What needs to be done —
Rewrite the listing below, replacing "computer-use agent" with "screen assistant" everywhere it occurs and keeping every other line and character the same.

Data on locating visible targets
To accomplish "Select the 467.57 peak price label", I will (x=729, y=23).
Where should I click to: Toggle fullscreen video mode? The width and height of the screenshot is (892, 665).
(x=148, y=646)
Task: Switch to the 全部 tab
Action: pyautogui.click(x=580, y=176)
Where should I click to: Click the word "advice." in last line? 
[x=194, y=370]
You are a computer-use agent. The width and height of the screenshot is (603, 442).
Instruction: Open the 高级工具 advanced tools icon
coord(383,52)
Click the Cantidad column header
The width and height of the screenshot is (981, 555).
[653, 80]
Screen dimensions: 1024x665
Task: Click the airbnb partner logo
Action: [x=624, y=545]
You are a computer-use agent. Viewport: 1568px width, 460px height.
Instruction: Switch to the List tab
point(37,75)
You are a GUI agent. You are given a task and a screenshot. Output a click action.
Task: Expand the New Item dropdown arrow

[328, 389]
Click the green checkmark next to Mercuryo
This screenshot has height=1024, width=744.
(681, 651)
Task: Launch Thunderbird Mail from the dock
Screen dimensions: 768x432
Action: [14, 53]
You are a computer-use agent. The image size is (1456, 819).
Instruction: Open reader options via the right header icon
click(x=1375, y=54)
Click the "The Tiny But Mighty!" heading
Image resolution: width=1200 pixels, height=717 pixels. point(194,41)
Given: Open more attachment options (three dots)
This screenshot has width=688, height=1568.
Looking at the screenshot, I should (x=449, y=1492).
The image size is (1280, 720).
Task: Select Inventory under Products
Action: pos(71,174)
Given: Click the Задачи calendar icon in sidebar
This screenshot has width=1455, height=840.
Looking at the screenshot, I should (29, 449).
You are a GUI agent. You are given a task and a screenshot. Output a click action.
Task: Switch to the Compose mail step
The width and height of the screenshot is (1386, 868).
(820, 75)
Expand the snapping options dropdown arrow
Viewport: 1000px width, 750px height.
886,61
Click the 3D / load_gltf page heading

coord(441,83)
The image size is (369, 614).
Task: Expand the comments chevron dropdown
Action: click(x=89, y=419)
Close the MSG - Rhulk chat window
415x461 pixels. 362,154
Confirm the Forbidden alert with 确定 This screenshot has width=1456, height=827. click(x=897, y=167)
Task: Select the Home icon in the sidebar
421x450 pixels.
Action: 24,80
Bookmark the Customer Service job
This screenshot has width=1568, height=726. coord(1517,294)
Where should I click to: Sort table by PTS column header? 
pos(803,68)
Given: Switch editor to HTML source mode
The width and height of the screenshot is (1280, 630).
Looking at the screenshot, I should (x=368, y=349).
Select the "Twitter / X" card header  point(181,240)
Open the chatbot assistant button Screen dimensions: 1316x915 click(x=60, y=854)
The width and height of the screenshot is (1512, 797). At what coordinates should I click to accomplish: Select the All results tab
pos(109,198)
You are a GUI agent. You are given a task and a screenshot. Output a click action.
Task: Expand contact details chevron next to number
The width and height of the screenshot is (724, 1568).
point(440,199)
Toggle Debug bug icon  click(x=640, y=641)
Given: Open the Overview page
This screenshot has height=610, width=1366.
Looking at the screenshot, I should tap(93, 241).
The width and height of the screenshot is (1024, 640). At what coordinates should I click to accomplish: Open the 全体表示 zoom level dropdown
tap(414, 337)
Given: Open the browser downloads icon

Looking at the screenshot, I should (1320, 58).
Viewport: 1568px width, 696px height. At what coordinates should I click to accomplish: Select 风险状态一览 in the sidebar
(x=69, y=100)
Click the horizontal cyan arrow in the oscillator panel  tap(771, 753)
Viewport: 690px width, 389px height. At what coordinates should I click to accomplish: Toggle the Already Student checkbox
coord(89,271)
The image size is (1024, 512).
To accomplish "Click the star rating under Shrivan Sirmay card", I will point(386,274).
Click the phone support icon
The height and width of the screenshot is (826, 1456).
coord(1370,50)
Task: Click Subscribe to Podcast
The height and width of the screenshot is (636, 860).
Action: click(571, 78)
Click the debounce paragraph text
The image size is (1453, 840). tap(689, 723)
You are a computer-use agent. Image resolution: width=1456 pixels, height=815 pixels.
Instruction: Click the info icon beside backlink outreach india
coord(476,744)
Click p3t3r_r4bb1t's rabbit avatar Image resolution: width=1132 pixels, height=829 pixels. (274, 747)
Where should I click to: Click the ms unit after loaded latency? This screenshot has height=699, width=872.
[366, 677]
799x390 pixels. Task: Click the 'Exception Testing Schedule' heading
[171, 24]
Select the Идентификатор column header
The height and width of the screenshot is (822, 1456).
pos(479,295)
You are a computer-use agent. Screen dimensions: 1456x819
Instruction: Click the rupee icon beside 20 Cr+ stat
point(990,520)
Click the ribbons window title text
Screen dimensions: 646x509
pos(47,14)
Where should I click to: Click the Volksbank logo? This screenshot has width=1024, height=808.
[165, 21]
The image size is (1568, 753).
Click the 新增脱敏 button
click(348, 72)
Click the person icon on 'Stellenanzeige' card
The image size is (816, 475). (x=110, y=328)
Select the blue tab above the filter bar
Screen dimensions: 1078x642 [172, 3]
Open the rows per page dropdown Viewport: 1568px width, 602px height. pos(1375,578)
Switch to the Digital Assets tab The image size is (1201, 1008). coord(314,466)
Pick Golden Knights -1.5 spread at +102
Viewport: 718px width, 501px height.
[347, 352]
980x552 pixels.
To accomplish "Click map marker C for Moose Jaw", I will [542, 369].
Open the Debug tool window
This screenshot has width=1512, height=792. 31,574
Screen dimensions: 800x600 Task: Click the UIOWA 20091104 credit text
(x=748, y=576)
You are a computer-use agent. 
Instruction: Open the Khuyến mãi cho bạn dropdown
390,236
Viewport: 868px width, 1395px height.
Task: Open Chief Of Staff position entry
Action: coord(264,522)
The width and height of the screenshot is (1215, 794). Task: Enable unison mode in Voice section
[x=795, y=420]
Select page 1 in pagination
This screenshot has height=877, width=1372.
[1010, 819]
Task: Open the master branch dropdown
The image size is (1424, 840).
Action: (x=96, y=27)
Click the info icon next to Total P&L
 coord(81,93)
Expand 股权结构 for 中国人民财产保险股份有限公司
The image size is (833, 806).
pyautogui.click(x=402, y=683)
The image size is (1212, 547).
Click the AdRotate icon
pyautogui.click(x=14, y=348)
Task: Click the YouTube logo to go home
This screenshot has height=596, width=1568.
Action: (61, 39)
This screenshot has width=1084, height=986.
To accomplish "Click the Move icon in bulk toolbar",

Solution to this problem —
To accomplish "Select the 467.57 peak price label", I will (x=729, y=23).
Where should I click to: Toggle fullscreen video mode? The width and height of the screenshot is (892, 665).
(x=148, y=646)
Task: Switch to the 全部 tab
Action: pyautogui.click(x=580, y=176)
Where should I click to: Click the word "advice." in last line? 
[x=194, y=370]
You are a screen assistant. The width and height of the screenshot is (603, 442).
Instruction: Open the 高级工具 advanced tools icon
coord(383,52)
Click the Cantidad column header
The width and height of the screenshot is (981, 555).
[653, 80]
Screen dimensions: 1024x665
Task: Click the airbnb partner logo
Action: [x=624, y=545]
You are a screen assistant. Viewport: 1568px width, 460px height.
Instruction: Switch to the List tab
point(37,75)
You are a GUI agent. You are given a task and a screenshot. Output a click action.
Task: Expand the New Item dropdown arrow

[328, 389]
Click the green checkmark next to Mercuryo
This screenshot has height=1024, width=744.
(681, 651)
Task: Launch Thunderbird Mail from the dock
Screen dimensions: 768x432
Action: [14, 53]
You are a screen assistant. The image size is (1456, 819).
Instruction: Open reader options via the right header icon
click(x=1375, y=54)
Click the "The Tiny But Mighty!" heading
Image resolution: width=1200 pixels, height=717 pixels. point(194,41)
Given: Open more attachment options (three dots)
This screenshot has width=688, height=1568.
Looking at the screenshot, I should (x=449, y=1492).
The image size is (1280, 720).
Task: Select Inventory under Products
Action: pos(71,174)
Given: Click the Задачи calendar icon in sidebar
This screenshot has width=1455, height=840.
Looking at the screenshot, I should (29, 449).
You are a GUI agent. You are given a task and a screenshot. Output a click action.
Task: Switch to the Compose mail step
The width and height of the screenshot is (1386, 868).
(820, 75)
Expand the snapping options dropdown arrow
Viewport: 1000px width, 750px height.
886,61
Click the 3D / load_gltf page heading

coord(441,83)
The image size is (369, 614).
Task: Expand the comments chevron dropdown
Action: click(x=89, y=419)
Close the MSG - Rhulk chat window
415x461 pixels. 362,154
Confirm the Forbidden alert with 确定 This screenshot has width=1456, height=827. click(x=897, y=167)
Task: Select the Home icon in the sidebar
421x450 pixels.
Action: 24,80
Bookmark the Customer Service job
This screenshot has width=1568, height=726. coord(1517,294)
Where should I click to: Sort table by PTS column header? 
pos(803,68)
Given: Switch editor to HTML source mode
The width and height of the screenshot is (1280, 630).
Looking at the screenshot, I should (x=368, y=349).
Select the "Twitter / X" card header  point(181,240)
Open the chatbot assistant button Screen dimensions: 1316x915 click(x=60, y=854)
The width and height of the screenshot is (1512, 797). At what coordinates should I click to accomplish: Select the All results tab
pos(109,198)
You are a GUI agent. You are given a task and a screenshot. Output a click action.
Task: Expand contact details chevron next to number
The width and height of the screenshot is (724, 1568).
point(440,199)
Toggle Debug bug icon  click(x=640, y=641)
Given: Open the Overview page
This screenshot has height=610, width=1366.
Looking at the screenshot, I should tap(93, 241).
The width and height of the screenshot is (1024, 640). At what coordinates should I click to accomplish: Open the 全体表示 zoom level dropdown
tap(414, 337)
Given: Open the browser downloads icon

Looking at the screenshot, I should (1320, 58).
Viewport: 1568px width, 696px height. At what coordinates should I click to accomplish: Select 风险状态一览 in the sidebar
(x=69, y=100)
Click the horizontal cyan arrow in the oscillator panel  tap(771, 753)
Viewport: 690px width, 389px height. At what coordinates should I click to accomplish: Toggle the Already Student checkbox
coord(89,271)
The image size is (1024, 512).
To accomplish "Click the star rating under Shrivan Sirmay card", I will point(386,274).
Click the phone support icon
The height and width of the screenshot is (826, 1456).
coord(1370,50)
Task: Click Subscribe to Podcast
The height and width of the screenshot is (636, 860).
Action: click(571, 78)
Click the debounce paragraph text
The image size is (1453, 840). tap(689, 723)
You are a screen assistant. Image resolution: width=1456 pixels, height=815 pixels.
Instruction: Click the info icon beside backlink outreach india
coord(476,744)
Click p3t3r_r4bb1t's rabbit avatar Image resolution: width=1132 pixels, height=829 pixels. (274, 747)
Where should I click to: Click the ms unit after loaded latency? This screenshot has height=699, width=872.
[366, 677]
799x390 pixels. Task: Click the 'Exception Testing Schedule' heading
[171, 24]
Select the Идентификатор column header
The height and width of the screenshot is (822, 1456).
pos(479,295)
You are a screen assistant. Screen dimensions: 1456x819
Instruction: Click the rupee icon beside 20 Cr+ stat
point(990,520)
Click the ribbons window title text
Screen dimensions: 646x509
pos(47,14)
Where should I click to: Click the Volksbank logo? This screenshot has width=1024, height=808.
[165, 21]
The image size is (1568, 753).
Click the 新增脱敏 button
click(348, 72)
Click the person icon on 'Stellenanzeige' card
The image size is (816, 475). (x=110, y=328)
Select the blue tab above the filter bar
Screen dimensions: 1078x642 [172, 3]
Open the rows per page dropdown Viewport: 1568px width, 602px height. pos(1375,578)
Switch to the Digital Assets tab The image size is (1201, 1008). coord(314,466)
Pick Golden Knights -1.5 spread at +102
Viewport: 718px width, 501px height.
[347, 352]
980x552 pixels.
To accomplish "Click map marker C for Moose Jaw", I will [542, 369].
Open the Debug tool window
This screenshot has width=1512, height=792. 31,574
Screen dimensions: 800x600 Task: Click the UIOWA 20091104 credit text
(x=748, y=576)
You are a screen assistant. 
Instruction: Open the Khuyến mãi cho bạn dropdown
390,236
Viewport: 868px width, 1395px height.
Task: Open Chief Of Staff position entry
Action: coord(264,522)
The width and height of the screenshot is (1215, 794). Task: Enable unison mode in Voice section
[x=795, y=420]
Select page 1 in pagination
This screenshot has height=877, width=1372.
[1010, 819]
Task: Open the master branch dropdown
The image size is (1424, 840).
Action: (x=96, y=27)
Click the info icon next to Total P&L
 coord(81,93)
Expand 股权结构 for 中国人民财产保险股份有限公司
The image size is (833, 806).
pyautogui.click(x=402, y=683)
The image size is (1212, 547).
Click the AdRotate icon
pyautogui.click(x=14, y=348)
Task: Click the YouTube logo to go home
This screenshot has height=596, width=1568.
Action: (61, 39)
This screenshot has width=1084, height=986.
To accomplish "Click the Move icon in bulk toolbar",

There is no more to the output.